Por Jorge Bernal Suárez

De la presentación de las imágenes y el culto

 (publicado por primera vez en UltimoTramo.com el  05/10/02)
 

    Hay que tener en cuenta los más diversos factores, en lo que al tratamiento de nuestras imágenes se refiere, si queremos hacer compatible la funcionalidad intrínseca de la obra con una buena conservación preventiva. Existen tres circunstancias fundamentales a la hora de cómo tratar a una imagen: la presentación en su altar o camarín, los traslados y las salidas procesionales.
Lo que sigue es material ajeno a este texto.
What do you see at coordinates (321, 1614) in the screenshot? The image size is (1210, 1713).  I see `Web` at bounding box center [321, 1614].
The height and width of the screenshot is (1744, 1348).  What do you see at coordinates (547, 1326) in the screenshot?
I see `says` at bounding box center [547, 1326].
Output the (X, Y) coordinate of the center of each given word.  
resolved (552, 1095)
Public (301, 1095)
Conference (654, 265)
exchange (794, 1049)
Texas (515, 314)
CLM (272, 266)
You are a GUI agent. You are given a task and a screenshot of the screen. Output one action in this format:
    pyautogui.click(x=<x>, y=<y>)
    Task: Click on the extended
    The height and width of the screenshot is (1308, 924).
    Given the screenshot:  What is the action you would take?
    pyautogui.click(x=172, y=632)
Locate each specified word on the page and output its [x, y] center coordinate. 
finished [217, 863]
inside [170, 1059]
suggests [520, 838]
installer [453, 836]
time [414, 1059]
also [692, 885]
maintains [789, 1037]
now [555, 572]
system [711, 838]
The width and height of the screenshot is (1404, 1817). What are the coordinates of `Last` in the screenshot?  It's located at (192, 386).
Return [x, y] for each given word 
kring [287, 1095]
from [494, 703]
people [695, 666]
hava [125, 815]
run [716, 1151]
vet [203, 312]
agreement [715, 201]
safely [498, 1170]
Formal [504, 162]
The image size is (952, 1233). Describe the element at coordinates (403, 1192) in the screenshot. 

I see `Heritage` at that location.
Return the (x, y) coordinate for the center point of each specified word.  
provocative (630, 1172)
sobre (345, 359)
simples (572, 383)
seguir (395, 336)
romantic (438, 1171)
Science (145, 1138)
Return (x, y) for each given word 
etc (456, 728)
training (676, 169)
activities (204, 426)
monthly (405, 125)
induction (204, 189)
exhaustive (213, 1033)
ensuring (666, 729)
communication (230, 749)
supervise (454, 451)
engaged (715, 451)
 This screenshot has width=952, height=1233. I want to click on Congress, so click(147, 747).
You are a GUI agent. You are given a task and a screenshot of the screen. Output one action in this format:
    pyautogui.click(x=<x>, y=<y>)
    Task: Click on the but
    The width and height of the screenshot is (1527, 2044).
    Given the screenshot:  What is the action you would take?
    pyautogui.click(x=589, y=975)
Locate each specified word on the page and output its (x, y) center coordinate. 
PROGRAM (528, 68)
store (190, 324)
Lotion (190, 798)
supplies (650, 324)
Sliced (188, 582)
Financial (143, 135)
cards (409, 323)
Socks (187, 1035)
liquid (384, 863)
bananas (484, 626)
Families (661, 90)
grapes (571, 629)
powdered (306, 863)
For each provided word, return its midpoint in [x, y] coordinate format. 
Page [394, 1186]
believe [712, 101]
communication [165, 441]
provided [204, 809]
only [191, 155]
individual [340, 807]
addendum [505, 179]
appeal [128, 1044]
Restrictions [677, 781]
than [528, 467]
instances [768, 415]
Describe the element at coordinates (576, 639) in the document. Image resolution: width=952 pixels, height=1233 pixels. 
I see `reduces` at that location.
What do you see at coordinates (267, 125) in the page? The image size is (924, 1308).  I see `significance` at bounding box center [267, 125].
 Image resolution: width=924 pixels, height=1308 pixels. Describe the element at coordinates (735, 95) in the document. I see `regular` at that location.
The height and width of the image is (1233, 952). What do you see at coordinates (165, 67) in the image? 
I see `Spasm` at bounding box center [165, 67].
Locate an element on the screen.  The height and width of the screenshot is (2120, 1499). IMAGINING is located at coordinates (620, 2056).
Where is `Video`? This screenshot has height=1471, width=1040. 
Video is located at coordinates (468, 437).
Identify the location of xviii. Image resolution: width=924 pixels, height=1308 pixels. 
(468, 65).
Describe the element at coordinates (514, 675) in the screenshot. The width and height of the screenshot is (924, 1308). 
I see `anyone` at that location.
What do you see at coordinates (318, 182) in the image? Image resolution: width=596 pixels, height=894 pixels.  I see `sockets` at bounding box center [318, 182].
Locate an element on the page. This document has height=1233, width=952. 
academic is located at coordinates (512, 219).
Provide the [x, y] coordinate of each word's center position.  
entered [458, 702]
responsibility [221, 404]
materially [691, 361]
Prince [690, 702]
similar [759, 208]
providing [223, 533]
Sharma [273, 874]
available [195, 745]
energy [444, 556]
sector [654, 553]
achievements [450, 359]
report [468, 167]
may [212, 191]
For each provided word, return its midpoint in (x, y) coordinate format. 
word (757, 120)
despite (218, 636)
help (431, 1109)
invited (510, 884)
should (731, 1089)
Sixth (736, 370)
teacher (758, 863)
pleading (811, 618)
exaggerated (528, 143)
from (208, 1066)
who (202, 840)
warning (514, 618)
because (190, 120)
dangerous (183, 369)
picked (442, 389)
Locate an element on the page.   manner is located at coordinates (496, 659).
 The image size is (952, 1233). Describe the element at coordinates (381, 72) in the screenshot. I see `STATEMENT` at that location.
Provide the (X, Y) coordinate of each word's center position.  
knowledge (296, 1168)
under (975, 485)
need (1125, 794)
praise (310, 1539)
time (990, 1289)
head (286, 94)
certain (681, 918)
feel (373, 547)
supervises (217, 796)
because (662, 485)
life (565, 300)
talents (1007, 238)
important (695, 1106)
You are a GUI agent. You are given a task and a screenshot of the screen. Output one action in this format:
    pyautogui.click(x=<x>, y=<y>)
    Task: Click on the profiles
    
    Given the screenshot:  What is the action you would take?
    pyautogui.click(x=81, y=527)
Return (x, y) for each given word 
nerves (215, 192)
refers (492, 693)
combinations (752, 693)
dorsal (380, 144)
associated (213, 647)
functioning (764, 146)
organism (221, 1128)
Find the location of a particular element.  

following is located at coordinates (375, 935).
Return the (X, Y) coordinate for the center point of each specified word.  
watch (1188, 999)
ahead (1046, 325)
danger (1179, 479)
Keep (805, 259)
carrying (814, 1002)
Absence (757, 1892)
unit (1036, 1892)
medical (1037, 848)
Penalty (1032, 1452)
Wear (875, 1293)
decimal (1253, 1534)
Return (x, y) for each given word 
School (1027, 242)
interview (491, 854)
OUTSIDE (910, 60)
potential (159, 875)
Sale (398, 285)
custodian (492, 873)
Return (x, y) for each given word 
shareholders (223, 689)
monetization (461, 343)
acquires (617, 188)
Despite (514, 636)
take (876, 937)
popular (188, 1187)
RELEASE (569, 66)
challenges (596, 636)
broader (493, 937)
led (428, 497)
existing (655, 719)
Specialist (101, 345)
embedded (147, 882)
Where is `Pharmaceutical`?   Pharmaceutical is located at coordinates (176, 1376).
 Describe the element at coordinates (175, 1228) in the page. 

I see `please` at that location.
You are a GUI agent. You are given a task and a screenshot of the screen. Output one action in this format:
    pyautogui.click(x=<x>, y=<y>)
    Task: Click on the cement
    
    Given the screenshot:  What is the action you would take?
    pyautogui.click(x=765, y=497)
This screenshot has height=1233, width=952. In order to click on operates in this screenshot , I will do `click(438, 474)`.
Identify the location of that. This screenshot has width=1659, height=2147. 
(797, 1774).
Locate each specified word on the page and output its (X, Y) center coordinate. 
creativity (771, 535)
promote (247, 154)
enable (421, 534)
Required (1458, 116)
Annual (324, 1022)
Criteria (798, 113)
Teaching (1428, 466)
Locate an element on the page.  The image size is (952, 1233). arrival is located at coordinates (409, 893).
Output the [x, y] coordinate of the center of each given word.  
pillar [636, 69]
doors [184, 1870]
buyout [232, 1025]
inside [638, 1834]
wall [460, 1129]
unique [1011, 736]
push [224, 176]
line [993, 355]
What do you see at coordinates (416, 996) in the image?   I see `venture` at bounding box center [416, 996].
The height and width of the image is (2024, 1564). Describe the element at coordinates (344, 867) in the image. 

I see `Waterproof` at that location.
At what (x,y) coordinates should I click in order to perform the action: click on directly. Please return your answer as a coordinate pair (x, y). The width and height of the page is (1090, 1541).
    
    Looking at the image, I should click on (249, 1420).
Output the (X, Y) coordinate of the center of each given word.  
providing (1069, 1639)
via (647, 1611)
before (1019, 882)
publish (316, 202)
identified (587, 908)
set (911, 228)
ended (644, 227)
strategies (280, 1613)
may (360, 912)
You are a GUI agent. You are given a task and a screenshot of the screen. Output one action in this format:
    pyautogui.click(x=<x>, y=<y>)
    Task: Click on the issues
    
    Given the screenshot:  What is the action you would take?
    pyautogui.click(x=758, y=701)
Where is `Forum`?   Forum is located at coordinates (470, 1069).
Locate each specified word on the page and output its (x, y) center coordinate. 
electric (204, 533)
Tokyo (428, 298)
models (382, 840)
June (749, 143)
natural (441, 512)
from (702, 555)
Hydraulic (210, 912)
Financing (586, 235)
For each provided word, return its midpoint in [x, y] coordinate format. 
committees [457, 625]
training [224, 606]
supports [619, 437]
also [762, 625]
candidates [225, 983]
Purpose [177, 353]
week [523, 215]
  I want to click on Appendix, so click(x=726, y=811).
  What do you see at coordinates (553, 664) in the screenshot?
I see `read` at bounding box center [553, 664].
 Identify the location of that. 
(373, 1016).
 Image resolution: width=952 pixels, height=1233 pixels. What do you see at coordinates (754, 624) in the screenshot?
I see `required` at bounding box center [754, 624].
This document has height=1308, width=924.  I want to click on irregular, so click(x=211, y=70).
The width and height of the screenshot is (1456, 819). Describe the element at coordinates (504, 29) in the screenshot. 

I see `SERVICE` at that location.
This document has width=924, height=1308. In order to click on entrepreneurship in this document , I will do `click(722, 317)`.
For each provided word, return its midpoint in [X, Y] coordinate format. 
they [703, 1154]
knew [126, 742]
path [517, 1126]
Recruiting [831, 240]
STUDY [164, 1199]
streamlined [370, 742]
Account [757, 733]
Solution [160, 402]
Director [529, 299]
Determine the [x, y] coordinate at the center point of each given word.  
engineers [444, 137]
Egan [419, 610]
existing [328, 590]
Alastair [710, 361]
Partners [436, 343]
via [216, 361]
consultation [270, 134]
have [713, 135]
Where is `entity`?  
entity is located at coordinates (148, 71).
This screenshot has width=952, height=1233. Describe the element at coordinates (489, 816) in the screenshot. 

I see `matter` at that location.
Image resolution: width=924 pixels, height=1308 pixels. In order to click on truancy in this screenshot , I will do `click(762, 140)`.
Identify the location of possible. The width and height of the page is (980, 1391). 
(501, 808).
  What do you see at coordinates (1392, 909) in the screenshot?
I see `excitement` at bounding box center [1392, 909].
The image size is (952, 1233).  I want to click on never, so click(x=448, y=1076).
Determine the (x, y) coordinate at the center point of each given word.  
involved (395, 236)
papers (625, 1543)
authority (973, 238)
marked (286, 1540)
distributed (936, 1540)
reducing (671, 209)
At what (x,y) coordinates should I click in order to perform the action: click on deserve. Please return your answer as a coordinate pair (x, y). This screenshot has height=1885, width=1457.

    A la hora de trasladar las imágenes surge la pregunta: ¿Cómo cogerlas? Debido a malas sujeciones es relativamente común que se ocasionen pérdidas de policromía. Existen , pues, varias situaciones de riesgo, que pasaremos a enumerar:

  1. Desplazamientos: en un año se dan, al menos, tras circunstancias: besamanos, cultos y traslado al paso. Pero tampoco hay que olvidar los Rosarios de la Aurora, Vía-Crucis, salidas extraordinarias, etc. Estos desplazamientos hay que llevarlos a cabo de manera que la imagen sufra lo menos posible. Por norma general se llevan a cabo sin medios técnicos, sujetando a la imagen por el sitio menos apropiado. Un sencillo carrito o una peana con ruedas sería suficiente para garantizar que la imagen sufriría lo mínimo con estos traslados. Pero estas cosas se suelen dejar para última hora, cuando las prisas empiezan a ser malas consejeras.
  2. Vestir y desvestir: hábitos inapropiados podrían dar lugar a importantes alteraciones, tanto a la imagen como a las propias vestiduras. Todo se sujeta metálicamente, mediante alfileres en el mejor de los casos. Cuando observamos a las imágenes despojadas de toda indumentaria podemos observar las lagunas de policromía que suelen existir en frente, sienes, cuello, caderas, etc. También son frecuentes las alteraciones por manipulación. El aflojamiento de tuercas y tornillos evitará que se fuerce la postura de un brazo tirando simplemente de él. Otro ejemplo es el de las coronas que reposan directamente sobre la cabeza de la imagen.
  3. Las modas: los cambios en los gustos dieron lugar a cambios drásticos. Resulta difícil encontrar una imagen en estado original. La gran mayoría han ido sufriendo alteraciones en función de los gustos de la época. Retallados, sustituciones, repintes, repolicromías completas, perdida de soportes originales en tejidos. Más vale una imagen nueva, si es que no gusta, que modificar la actual. Los artistas, con pensamiento artístico, aplican sus propios criterios en las restauraciones que realizan. No están especializados. El mismo respeto que se tiene con una imagen a la hora de unos cultos es el que hay que tener a la hora de una intervención, debiendo ser llevada a cabo siempre por especialistas en la materia de la restauración..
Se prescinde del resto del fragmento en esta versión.